Our first April there, we had a baby ...our youngest son, Max, was born on my birthday in the upstairs of that house. I remember rocking him by the door open to the deck, enjoying his perfection, and the scent of the apple blossoms wafting in the breezes.
We planted a dozen honeysuckles along a latilla pole fence, and Robert watered them faithfully. While this vine grows like a weed other places, in New Mexico even a weed sometimes needs nurturing to get started. The irrigation ditch ran along the side of the drive, and eventually the honeysuckle and Virginia Creeper and the trumpet vines grew like a jungle, fulfilling a plan and a dream that someday the view of our neighbor's messy yard would be concealed by vines and flowers.
The smell of honeysuckle will always bring me back to my own backyard, and as I stood there inhaling that fragrance, I would remember being a child of about 10 years old, delighting in the honeysuckle in the woods *down the creek* where I grew up in Pennsylvania. Especially in the early evening when the hummingbird-moths would flutter along the fence, the perfume would rise like a dream, and I would nearly swoon with the power of it.
Some sadness wells up with the beauty of these smells, the sense of loss and the memory of family and home that was always mixed with turmoil and pain. It is reflected in the landscape.
We walked the field together our last day, Robert and I and Max. We pondered the empty house, remembering. Twenty years had passed in the wink of an eye. So many stories! In the garden, father and son broke down in tears, we all hugged and the pain seared us; the son said, "I love you - thank you " to his father, who drank the words in like a draught of cool water and wept. As the December sun dropped suddenly behind us, we drove away.
We didn't know, weren't told, but it wouldn't have mattered anyway, that beginning the day after Christmas the huge old evergreens in the front would be chopped down and hauled off, after standing guard at least fifty years on that spot. I was shocked but accepting, as though the sentinels of those dark trees were Robert and I, standing watch, and now we were gone, our shadows never to cool and protect again.
Then, when the fence was taken out, and the roses, the lilacs, the trumpet vines and creeper and the honeysuckle torn from the ditch by the roots, I could only wonder why. It was as if we had held back the inevitable plunder and death by our insistence that beauty was worth something...worth protecting. But we were used to it by now.
Smells that will remind me of that place came to include burning garbage, burning cottonwood, road exhaust, diesel fumes from beeping forklifts and recreational bulldozing. A poignant rush of feeling at home comes with the particular scent of green chile roasting, wafting in the air of late summer as I sit in the shade of the mulberry tree, shucking ears of corn.
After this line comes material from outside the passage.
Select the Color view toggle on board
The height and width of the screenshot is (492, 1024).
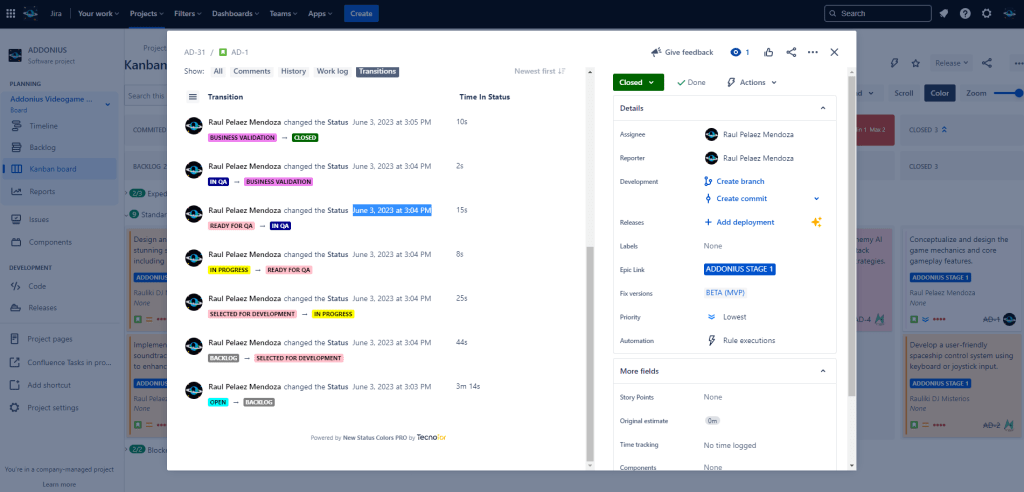click(x=939, y=93)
The apple orchard, so laden in the fall and reeking of vinegar, as the apples tumbled and rotted on the ground, was mowed down within the first year by chainsaws and replaced eventually by a grey house. The branches were piled high in a summer bonfire, and burned. Several of the trees were so big and their roots so deep, planted by the grandfather of the current owners seventy years ago, that the trees sprang up again from the roots, anew.